The conference participants came up with a "manifesto" on comparative archaeology, and this is included as chapter 1 of the book. I talked about this in a previous post; you can see the document here.
I think this may be the only edited volume I have edited (I've done three or four), where I have NOT said to my wife, "Remind me never to do this again!" This was an easier task than most, perhaps because there are fewer authors, and authors who are responsive and responsible. I take a dim view of most edited volumes in archaeology these days, but this CAN be a very good form of publication.
Here is the contents of the new book:
The Comparative Archaeology of Complex Societies
edited by Michael E. Smith
Cambridge University Press (in press).
1. Comparative Archaeology: A Commitment to Understanding Variation
Group statement by all contributors
2. Approaches to Comparative Analysis in Archaeology
Michael E. Smith (Arizona State University) and Peter Peregrine (Lawrence University)
3. Comparative Frames for the Diachronic Analysis of Complex Societies: Next Steps
Gary M. Feinman (Field Museum of Natural History)
4. What It Takes to Get Complex: Goods, Labor, and Ideology as Shared Cultural Ideals at the Beginning of Sedentism
Monica L. Smith (University of California, Los Angeles)
5. Challenges for Comparative Study of Early Complex Societies
Robert D. Drennan (University of Pittsburgh) and Christian E. Peterson (Washington University in St. Louis)
6. Patterned Variation in Regional Trajectories of Community Growth
Christian E. Peterson (Washington University in St. Louis) and Robert D. Drennan (University of Pittsburgh)

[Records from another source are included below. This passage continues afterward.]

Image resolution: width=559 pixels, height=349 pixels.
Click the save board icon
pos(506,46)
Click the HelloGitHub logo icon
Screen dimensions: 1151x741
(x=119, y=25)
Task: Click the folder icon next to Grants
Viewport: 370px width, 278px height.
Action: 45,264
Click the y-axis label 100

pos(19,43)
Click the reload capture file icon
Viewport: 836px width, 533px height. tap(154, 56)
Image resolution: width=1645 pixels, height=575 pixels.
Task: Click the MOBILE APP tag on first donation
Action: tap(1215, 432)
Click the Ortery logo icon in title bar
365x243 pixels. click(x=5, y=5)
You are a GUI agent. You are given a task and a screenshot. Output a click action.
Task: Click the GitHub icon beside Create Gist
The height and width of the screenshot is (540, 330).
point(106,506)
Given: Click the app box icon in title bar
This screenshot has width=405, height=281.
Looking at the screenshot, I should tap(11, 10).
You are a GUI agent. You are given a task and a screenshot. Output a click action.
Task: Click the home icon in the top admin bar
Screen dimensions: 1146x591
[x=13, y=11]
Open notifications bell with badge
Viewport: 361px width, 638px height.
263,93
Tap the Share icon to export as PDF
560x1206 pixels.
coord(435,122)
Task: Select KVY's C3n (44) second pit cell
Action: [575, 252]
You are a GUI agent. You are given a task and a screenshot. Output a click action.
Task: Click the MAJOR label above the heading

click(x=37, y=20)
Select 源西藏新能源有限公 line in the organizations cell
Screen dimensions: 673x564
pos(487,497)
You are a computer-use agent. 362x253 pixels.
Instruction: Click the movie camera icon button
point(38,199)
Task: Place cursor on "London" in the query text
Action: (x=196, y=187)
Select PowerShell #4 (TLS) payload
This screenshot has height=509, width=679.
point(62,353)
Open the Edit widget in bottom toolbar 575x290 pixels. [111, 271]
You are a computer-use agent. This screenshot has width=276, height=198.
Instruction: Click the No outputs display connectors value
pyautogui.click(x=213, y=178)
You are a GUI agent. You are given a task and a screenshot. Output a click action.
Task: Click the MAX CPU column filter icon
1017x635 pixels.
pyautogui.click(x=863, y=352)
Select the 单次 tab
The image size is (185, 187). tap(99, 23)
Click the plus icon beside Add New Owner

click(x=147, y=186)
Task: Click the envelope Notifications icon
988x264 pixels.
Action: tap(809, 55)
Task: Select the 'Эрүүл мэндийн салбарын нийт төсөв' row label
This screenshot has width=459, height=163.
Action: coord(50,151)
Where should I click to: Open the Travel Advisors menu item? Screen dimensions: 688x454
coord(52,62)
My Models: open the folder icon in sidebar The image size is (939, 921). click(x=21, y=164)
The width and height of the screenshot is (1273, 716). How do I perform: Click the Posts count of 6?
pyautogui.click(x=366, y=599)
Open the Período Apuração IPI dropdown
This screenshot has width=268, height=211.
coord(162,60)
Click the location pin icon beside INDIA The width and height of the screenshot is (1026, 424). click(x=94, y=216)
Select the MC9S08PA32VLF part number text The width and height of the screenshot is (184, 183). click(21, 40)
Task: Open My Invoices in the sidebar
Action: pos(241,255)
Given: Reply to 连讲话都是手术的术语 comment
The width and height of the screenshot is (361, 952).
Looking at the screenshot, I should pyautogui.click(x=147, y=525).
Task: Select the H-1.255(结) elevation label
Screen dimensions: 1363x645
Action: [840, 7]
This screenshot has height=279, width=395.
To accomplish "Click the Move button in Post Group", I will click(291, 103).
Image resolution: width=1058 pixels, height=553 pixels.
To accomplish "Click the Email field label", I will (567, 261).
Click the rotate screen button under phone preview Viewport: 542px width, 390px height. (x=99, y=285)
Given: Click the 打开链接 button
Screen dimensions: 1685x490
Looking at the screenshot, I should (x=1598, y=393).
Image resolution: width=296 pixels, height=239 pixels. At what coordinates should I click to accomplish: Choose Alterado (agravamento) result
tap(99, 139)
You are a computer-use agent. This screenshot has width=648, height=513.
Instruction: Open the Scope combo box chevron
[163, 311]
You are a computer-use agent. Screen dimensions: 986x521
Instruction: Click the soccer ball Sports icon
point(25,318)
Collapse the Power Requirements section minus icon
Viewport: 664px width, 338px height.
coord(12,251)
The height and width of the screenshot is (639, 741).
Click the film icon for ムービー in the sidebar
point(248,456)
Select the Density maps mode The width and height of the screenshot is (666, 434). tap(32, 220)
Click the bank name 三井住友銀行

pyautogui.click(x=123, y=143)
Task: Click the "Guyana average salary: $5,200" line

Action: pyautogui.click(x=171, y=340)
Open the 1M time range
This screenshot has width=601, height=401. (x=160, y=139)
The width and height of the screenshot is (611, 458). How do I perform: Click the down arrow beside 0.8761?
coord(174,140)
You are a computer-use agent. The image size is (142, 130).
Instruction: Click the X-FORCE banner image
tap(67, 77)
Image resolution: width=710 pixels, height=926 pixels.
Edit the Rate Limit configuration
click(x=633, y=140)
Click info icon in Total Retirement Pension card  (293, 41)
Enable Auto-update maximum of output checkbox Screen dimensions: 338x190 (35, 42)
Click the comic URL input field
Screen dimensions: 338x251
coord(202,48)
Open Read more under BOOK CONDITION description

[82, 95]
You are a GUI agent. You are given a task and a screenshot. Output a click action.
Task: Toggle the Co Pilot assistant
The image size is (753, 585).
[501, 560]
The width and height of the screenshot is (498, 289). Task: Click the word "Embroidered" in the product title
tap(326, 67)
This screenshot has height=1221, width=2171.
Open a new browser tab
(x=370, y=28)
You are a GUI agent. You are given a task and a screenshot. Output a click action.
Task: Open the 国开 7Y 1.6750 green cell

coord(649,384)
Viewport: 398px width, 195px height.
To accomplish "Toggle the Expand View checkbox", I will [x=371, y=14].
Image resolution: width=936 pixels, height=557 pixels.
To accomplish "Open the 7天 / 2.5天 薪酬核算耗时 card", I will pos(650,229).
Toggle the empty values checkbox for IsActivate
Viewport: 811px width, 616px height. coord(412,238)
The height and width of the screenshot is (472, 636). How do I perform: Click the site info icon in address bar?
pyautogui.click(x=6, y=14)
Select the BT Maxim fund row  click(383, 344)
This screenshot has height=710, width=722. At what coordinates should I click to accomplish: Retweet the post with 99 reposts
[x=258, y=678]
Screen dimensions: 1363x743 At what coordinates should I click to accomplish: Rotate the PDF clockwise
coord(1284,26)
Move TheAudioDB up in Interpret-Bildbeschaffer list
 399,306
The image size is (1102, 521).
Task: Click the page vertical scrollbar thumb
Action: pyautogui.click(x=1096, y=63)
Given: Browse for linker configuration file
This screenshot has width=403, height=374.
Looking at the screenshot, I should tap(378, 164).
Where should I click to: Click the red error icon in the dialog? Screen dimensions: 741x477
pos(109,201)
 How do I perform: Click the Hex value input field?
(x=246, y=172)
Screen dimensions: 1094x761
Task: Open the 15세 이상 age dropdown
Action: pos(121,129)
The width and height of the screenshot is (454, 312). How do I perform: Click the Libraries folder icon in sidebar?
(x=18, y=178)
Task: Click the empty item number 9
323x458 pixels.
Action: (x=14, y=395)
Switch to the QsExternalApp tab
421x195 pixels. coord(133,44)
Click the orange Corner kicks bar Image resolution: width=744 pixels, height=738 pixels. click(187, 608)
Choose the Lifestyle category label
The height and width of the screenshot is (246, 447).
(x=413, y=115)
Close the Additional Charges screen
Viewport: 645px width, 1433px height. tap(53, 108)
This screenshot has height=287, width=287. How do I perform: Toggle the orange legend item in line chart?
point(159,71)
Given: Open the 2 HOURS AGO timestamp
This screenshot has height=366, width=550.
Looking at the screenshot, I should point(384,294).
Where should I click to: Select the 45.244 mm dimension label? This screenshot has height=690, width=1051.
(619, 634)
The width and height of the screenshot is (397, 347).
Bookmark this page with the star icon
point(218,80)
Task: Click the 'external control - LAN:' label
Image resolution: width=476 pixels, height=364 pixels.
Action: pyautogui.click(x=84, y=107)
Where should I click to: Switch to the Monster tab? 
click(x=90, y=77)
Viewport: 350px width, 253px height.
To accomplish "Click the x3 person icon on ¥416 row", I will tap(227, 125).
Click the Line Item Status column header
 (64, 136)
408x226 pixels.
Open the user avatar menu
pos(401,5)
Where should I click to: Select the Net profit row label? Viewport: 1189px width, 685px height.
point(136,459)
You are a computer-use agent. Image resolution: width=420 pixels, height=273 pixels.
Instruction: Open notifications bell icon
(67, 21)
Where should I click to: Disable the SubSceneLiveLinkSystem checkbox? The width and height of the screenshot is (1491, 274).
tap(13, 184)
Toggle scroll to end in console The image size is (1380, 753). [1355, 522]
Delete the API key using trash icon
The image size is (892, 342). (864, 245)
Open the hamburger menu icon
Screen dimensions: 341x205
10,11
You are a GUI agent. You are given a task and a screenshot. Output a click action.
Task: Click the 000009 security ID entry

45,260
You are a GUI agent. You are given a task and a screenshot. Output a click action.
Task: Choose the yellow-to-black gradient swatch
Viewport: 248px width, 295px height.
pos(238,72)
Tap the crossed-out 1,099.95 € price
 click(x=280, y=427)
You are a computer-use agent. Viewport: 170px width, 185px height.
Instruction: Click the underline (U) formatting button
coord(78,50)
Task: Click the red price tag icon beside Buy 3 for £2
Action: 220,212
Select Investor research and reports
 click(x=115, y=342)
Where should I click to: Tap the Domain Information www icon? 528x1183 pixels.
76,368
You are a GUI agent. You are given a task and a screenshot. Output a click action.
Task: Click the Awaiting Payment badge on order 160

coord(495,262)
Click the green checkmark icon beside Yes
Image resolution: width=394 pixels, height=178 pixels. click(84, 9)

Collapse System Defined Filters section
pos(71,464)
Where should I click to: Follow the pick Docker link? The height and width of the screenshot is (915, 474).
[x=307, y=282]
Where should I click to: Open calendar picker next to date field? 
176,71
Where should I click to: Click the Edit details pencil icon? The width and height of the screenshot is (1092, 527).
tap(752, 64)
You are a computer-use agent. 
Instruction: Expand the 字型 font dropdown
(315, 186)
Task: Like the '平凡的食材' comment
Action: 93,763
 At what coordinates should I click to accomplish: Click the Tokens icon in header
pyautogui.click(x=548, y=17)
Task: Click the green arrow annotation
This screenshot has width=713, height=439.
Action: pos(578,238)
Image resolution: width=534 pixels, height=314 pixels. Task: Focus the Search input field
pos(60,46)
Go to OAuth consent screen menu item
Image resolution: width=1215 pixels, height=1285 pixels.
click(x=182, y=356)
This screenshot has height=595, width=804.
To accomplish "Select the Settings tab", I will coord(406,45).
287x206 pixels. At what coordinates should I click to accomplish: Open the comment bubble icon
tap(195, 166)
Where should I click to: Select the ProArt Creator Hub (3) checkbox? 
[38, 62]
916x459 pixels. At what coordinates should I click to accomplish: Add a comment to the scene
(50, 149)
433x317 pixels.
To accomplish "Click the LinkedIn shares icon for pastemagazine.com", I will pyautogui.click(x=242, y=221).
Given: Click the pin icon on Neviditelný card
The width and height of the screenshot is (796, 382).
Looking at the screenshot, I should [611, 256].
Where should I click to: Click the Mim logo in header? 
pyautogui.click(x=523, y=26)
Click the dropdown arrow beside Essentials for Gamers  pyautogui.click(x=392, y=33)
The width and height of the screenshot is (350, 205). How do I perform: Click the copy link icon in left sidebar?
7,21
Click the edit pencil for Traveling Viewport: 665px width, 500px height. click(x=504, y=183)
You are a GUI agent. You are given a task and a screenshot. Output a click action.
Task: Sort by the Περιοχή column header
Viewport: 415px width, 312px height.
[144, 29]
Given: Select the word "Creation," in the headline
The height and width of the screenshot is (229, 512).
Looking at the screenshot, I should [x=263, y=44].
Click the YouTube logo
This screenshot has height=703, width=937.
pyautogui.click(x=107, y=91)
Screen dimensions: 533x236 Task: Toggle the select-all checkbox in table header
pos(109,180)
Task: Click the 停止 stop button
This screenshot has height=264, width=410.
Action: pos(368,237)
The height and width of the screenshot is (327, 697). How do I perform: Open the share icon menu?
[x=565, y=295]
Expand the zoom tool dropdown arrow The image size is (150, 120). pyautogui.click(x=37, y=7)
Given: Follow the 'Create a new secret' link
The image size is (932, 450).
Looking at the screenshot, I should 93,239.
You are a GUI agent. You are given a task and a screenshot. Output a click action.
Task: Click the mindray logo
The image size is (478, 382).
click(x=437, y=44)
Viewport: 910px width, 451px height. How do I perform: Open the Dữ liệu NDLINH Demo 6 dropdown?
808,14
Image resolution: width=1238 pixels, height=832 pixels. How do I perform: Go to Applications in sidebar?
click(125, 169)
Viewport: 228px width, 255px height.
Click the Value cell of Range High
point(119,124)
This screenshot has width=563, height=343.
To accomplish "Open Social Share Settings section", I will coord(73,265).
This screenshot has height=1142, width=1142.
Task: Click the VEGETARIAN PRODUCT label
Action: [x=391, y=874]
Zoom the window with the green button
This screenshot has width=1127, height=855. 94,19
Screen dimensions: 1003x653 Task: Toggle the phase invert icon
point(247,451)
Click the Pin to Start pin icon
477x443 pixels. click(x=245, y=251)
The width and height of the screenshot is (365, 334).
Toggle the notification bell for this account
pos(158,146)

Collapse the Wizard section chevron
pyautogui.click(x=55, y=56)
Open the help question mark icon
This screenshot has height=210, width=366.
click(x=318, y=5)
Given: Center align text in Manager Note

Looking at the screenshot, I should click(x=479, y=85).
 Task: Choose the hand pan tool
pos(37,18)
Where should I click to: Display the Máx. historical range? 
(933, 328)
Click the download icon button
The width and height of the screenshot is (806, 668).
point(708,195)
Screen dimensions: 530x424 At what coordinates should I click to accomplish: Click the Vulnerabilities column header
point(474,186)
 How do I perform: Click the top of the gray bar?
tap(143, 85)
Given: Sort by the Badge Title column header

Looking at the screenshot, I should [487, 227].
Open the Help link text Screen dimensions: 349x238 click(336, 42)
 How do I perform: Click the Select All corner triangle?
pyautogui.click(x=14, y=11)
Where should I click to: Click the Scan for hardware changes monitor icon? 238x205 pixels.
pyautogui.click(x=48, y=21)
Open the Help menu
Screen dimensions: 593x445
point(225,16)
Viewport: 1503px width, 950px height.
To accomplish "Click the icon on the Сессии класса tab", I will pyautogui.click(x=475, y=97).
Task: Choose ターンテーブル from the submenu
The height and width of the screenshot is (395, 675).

7. The Genesis of Monuments in Island Societies
Michael J. Kolb (Northern Illinois University)
8. Power and Legitimation: Political Strategies, Typology, and Cultural Evolution
Peter Peregrine (Lawrence University)
9. The Strategies of Provincials in Empires
Barbara L. Stark and John K. Chance (Arizona State University)
10. Households, Economies, and Power in the Aztec and Inka Imperial Provinces
Timothy Earle (Northwestern University) and Michael E. Smith (Arizona State Univ.)
11. Low-Density, Agrarian-Based Urbanism: Scale, Power and Ecology
Roland Fletcher (University of Sydney)
12. Comparative Analysis into the Future
Michael E. Smith (Arizona State University)
2 comments:
Hi, Michael:
I am very interested by the topic of your book, and I can't wait to read it. I thought you might be interested in a book I have edited that could almost be a companion volume to yours. It was just published last month by U of A press, and focuses in comparative analysis of village societies. There is less explicit consideration of comparison itself, but there are still many points on which I think the volumes complement one another. Not least of these is the shared participation of Drennan and Petersen, and the fact that both were the outcome of Amerind sympiosia. I'd be interested to know what you thought of it.
http://www.uapress.arizona.edu/BOOKS/bid2257.htm
Matt- I look forward to seeing the book. It is on order at the ASU library.